A recap of the happenings this first week of classes: we started with a two-part test to separate the students into 高级班 and 中级班, advanced-level and middle-level Chinese classes. The system here keeps all of the students in one room, separated by level, and teachers cycle in and out per class. Personally, my Chinese oral and listening skills are at a proficient level (bothers me when people ask if I’m “fluent”, which is a no-no word for any language learner) but I can barely—and I mean barely—get by at a preschool/kindergarten reading and writing level. Subsequently, instead of having an oral test, the Chinese teachers and I discussed the best plan of action for the next 9 months of class. They asked me if I’d like to go to the higher level class, where I knew I would absolutely struggle the entire year, lagging pretty significantly behind the other students in almost every class except 听说课 (listening and speaking class).
Maybe it’s my Montgomery County conditioning to always stretch myself with the most difficult course load, or maybe it’s just the nature of being compared to 15 other Chinese language learning-peers (all of which I’d just barely met), but my initial instinct was to say “yes, let me take on this challenge! If they can do it, so can I!”
Then, Mom’s voice came to me. Mei, don’t do that.

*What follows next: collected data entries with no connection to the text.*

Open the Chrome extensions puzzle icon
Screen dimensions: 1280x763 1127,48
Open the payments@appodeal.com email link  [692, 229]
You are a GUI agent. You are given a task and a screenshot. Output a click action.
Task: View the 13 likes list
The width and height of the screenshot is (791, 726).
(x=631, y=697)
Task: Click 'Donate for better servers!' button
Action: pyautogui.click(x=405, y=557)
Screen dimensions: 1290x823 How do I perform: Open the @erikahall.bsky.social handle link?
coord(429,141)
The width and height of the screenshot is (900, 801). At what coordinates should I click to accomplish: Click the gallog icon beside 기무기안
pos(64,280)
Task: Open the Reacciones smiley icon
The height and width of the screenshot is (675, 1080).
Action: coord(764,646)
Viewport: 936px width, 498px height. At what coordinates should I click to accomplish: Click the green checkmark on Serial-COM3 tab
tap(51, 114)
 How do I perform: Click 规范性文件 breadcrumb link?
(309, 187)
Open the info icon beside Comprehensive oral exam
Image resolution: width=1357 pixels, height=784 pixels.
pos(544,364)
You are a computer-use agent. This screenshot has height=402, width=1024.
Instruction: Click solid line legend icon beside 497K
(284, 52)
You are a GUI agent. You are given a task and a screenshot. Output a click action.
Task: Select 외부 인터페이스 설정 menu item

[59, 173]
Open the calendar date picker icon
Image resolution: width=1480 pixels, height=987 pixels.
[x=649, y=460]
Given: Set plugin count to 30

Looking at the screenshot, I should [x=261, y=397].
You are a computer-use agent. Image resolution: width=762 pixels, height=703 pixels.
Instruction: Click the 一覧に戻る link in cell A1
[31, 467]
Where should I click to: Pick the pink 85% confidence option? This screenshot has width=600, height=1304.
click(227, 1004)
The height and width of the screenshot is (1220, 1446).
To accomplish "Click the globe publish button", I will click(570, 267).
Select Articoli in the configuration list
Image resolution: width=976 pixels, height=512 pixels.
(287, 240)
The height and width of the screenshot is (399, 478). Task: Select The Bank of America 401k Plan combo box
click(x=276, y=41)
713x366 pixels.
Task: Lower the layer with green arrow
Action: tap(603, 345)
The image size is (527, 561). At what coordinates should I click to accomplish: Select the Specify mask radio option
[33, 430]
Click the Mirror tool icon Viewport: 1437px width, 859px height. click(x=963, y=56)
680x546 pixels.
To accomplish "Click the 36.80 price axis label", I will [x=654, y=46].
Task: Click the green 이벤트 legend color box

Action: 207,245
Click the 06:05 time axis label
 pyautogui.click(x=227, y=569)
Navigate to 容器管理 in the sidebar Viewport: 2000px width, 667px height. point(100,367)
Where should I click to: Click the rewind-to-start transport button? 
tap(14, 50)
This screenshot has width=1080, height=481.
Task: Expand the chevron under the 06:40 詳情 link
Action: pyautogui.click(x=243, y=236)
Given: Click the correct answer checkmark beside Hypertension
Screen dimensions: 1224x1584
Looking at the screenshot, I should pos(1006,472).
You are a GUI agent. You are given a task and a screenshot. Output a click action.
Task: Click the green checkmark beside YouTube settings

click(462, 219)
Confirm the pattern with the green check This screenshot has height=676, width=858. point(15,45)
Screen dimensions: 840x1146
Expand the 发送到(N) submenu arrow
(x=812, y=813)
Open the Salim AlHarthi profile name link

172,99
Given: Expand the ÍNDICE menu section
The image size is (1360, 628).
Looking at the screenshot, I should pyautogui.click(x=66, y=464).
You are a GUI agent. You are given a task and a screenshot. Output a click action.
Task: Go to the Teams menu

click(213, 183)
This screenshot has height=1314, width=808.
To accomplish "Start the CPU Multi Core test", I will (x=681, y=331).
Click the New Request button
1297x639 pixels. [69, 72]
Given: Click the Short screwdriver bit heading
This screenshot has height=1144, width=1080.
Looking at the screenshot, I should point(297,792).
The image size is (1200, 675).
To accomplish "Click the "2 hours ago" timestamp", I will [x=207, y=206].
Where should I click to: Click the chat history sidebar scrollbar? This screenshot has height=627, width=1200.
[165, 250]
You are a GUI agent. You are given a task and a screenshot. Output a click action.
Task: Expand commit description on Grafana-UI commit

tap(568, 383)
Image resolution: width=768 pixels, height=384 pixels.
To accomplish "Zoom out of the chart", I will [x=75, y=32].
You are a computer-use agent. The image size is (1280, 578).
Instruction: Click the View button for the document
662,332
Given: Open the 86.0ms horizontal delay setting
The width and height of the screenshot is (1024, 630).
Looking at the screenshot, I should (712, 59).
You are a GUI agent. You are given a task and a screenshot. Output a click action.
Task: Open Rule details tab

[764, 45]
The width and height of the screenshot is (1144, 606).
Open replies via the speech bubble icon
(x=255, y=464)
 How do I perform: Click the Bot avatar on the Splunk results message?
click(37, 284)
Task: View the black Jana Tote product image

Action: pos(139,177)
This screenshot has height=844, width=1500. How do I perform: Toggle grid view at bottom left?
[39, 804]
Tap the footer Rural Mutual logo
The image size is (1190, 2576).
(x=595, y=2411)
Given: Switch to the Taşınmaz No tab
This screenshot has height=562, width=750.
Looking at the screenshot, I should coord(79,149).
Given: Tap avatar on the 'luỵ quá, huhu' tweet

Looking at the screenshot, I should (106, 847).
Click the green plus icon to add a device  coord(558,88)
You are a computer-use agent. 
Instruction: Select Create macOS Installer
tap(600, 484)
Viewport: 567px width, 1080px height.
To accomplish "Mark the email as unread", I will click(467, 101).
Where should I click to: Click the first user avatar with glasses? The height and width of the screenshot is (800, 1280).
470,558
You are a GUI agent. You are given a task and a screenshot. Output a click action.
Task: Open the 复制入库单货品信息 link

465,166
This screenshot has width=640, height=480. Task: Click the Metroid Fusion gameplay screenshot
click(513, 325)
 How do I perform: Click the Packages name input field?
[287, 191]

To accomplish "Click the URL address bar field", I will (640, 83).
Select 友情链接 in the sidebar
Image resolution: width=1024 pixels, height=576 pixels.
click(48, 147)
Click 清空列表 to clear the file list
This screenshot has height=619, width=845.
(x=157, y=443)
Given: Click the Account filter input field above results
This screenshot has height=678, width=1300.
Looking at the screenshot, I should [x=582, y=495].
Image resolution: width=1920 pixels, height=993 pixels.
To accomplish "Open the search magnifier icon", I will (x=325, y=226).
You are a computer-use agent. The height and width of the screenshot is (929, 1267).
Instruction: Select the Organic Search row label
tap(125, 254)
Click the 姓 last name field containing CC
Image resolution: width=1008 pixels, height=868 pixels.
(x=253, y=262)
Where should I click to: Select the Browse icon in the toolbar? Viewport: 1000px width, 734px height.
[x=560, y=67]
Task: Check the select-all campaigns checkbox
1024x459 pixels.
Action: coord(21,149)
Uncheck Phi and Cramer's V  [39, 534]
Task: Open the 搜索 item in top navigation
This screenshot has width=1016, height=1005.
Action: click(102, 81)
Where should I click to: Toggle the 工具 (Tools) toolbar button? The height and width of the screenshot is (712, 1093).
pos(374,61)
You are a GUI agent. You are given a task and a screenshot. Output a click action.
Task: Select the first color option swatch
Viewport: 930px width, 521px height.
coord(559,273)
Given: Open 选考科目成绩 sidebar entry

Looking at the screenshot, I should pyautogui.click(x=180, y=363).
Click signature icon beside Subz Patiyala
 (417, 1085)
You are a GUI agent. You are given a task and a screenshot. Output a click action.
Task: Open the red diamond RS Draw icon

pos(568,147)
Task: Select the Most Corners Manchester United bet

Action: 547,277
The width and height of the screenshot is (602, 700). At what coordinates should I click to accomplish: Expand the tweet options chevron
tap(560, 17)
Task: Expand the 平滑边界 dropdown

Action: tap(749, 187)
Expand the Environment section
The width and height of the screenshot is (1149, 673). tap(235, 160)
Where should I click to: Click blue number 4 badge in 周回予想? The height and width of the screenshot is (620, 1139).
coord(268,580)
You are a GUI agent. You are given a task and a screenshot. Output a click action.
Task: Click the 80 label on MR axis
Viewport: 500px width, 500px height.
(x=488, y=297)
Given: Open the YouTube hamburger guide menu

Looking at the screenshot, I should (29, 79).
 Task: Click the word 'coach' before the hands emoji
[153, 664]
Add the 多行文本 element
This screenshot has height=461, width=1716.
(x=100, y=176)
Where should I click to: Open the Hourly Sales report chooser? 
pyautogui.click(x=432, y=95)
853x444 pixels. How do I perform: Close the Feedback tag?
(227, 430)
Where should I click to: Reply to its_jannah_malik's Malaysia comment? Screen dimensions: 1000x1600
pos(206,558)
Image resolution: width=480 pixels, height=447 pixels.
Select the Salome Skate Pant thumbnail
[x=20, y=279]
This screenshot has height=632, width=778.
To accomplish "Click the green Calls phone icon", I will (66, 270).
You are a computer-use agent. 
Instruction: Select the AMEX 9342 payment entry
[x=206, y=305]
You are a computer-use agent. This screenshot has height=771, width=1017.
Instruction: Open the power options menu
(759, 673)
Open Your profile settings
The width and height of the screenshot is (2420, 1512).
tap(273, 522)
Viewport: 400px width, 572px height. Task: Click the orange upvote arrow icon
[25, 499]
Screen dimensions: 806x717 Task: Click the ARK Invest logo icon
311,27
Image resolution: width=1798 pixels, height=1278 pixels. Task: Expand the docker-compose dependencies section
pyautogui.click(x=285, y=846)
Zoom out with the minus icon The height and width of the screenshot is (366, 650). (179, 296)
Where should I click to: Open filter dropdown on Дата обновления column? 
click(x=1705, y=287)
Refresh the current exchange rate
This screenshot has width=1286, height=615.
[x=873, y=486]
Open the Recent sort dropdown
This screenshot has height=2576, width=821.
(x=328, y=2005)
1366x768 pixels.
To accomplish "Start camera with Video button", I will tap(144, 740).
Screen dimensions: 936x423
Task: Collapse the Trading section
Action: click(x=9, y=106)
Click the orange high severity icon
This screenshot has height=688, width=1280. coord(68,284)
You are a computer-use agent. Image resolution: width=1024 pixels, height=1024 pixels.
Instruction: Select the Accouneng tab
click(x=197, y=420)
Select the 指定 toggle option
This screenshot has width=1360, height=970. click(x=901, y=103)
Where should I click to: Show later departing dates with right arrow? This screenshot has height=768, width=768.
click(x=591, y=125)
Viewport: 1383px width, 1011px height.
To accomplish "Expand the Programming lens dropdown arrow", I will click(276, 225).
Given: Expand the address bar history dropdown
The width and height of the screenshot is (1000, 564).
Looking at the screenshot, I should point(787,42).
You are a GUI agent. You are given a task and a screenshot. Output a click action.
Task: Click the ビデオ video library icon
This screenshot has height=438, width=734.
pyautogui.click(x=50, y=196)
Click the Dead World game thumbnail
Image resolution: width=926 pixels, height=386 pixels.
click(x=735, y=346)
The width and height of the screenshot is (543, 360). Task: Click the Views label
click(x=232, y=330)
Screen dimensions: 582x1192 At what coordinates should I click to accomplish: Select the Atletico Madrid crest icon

Despite the fast-paced fancy vocabulary and almost glamorously difficult course of study that joining the 高级班 class would entail, I’ve got a language to learn, and there’s no way I’m going to be able to do it without foundational basic knowledge in all four language skills.
I’m in 中级班 (and got “elected” to be the 班长 aka class monitor—thanks Aristide!), finally learning how to write all the words I want to say, consistently finding flow state in the endless repetition of characters. (I also go to the other class for their speaking/listening class—finding much excitement in being stretched.)
The rest of the week progressed, slowly but surely. This week felt like a month. Monday and Tuesday included a lot of introductions and not much homework, but waking up at 6:10 AM, going to morning 自习 (self-study) at 7:15, having Chinese class until lunch at noon, back to class from 1:20-4:10, going to the supermarket/mall Carrefour—every single day—until evening 自习 from 7-9 and lights out (yes, completely out) at 10:10 PM five days in a row after a luxuriously wonderful summer break was a little tiring.
Similarly, the YES Abroad Senegal kids just landed a few days ago (Instagram can really be a wonderful tool). I’m going to be honest—as the first week and the subsequent moments of discomfort and restriction have passed, I found myself wistfully wondering what fun I’d be having had I chosen to go to West Africa instead. Yes, yes, I know, Mom and Pa, I’m literally living what I’ve been dreaming of for the past many months. Yes, this experience is what I make of it, and yes, mindset is the key to success, happiness, productivity…
Time and time I have to remind myself—this path is one that I have chosen. This lonely wooden bridge, crawling with bugs and marked with endless vocabulary repetition may not be lined with sunny Instagrammable photos, but it is the one that I have begun to cross. And cross it I will.